Текстовый фрагмент
+++++
На второй вопрос, можно в первую очередь ответить, что о. Василий безупречно теоретически излагает доктринальные (православные) принципы, которыми пользуется в своем мышлении. Они – свет для «обновления ума», по завету апостола (Римл. XII, 2). (См. заключение статьи: ”Вера и знание», «Православие в жизни», Нью-Йорк, 1953, стр. 52). Его диалектика при применении богословских постулатов сильна и убедительна. Однако, отметим снова, что он оперирует последним полностью в сфере философских вопросов, а не догматики как таковой. Этим и определяется различение и разница подхода между богословом и философом, даже религиозным. Кстати сказать, (и это в частности относится к о. Василию), такое разграничение, до известной степени, – методологического или технического порядка, а не онтологического, ибо, если нет богословия без философской обработки (кроме апофатики, но она и не рассудочна), то в той или иной нет и философии (даже «позивистической») чуждой богословским проблемам (Абсолют или его отрицание, бытие и т.д.). Это особенно и подтверждается всей чередой русских философов: «философия подавляющего числа русских мыслителей стоит в теснейшей связи с религиозным миросозерцанием», констатировал Зеньковский, как ее историк. «Связь философии с христианством в истории русской мысли так ярко выражена, что мы найдем ее даже у мыслителей, отошедших от религиозной установки... Таков Герцен... Гоголь... «холодный гегельянец Чичерин... яркий неокантианец А.И. Введенский». («О мнимом материализме русской науки и философии», Мюнхен, 1956, стр. 63) .

Чтобы оправдать именно в этой связи наши вводные утверждения, следует постараться обрисовать, хотя бы в широких чертах, ход мысли о. Василия (и, по возможности, его же словами).
+++++
Исходные материалы
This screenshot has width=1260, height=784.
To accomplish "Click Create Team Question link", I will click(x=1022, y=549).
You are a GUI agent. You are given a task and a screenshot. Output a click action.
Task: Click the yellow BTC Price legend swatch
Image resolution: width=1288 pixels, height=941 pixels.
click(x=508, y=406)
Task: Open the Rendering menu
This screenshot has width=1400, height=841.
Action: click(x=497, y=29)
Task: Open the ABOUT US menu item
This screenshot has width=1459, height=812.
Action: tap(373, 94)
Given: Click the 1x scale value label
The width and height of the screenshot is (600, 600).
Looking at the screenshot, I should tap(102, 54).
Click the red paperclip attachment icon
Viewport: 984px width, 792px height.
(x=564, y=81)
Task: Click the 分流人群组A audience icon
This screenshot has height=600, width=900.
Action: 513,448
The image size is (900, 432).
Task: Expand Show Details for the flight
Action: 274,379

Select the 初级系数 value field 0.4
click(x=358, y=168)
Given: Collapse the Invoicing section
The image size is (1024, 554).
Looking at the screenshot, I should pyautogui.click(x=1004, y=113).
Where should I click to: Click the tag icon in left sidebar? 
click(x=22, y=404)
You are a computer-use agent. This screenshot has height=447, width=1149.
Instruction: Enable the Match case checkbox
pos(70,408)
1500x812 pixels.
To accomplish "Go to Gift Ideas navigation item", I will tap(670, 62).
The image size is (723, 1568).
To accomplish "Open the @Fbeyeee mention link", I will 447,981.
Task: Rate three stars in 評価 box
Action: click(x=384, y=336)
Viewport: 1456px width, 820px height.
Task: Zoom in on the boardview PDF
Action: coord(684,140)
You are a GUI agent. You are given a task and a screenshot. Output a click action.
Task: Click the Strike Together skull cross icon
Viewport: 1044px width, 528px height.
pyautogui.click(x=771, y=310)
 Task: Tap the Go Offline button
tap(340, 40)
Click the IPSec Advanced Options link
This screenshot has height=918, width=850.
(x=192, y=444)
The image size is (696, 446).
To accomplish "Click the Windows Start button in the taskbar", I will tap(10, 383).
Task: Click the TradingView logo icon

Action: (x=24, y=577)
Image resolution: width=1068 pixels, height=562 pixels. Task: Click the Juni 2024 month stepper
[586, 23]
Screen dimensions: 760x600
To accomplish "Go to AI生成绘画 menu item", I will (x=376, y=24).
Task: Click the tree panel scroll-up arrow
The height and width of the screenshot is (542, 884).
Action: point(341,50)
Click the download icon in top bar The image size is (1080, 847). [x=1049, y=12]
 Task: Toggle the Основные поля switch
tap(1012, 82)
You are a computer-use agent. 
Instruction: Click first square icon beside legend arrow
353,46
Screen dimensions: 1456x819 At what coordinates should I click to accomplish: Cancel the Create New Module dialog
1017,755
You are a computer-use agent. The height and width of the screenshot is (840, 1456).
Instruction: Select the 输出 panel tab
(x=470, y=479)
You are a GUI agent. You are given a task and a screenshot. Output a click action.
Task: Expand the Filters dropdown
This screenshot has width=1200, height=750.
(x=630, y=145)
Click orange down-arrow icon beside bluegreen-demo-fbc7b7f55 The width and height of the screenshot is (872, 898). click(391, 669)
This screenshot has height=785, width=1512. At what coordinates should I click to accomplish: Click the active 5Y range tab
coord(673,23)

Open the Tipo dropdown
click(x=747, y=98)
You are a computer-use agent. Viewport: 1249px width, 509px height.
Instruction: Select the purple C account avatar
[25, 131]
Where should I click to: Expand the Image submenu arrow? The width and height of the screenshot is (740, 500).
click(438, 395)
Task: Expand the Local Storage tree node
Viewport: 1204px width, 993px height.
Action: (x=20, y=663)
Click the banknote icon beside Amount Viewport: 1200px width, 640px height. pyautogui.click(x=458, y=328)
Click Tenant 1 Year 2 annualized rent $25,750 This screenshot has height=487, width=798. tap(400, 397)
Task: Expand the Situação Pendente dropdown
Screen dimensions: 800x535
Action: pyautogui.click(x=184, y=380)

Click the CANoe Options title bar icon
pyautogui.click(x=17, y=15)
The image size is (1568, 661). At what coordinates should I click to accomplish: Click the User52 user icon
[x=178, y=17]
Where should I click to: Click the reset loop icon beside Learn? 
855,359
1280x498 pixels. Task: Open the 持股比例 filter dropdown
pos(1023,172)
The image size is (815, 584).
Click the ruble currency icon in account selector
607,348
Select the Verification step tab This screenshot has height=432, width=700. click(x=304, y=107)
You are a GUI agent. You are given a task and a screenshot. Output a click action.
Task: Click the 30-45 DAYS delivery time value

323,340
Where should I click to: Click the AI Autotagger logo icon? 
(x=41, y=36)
+++++
Задачи
A: Кого, согласно цитате из Зеньковского в текстовом фрагменте, назвали «ярким неокантианцем»?
B: Перепишите без изменений ту часть текстового фрагмента, что открывается словами, содержащими «Чтобы оправдать именно», и завершается словами «его же словами).».
C: Соответствуют ли текстовому фрагменту следующие утверждения? (i) Различение между богословом и философом автор считает онтологическим. (ii) Диалектику о. Василия при применении богословских постулатов автор называет сильной и убедительной. (iii) О. Василий оперирует богословскими постулатами в сфере догматики как таковой.

Ответы по задачам
A: А.И. Введенского.

B:
Чтобы оправдать именно в этой связи наши вводные утверждения, следует постараться обрисовать, хотя бы в широких чертах, ход мысли о. Василия (и, по возможности, его же словами).

C:
(i) Нет: «такое разграничение, до известной степени, – методологического или технического порядка, а не онтологического».
(ii) Да: «Его диалектика при применении богословских постулатов сильна и убедительна».
(iii) Нет: «он оперирует последним полностью в сфере философских вопросов, а не догматики как таковой».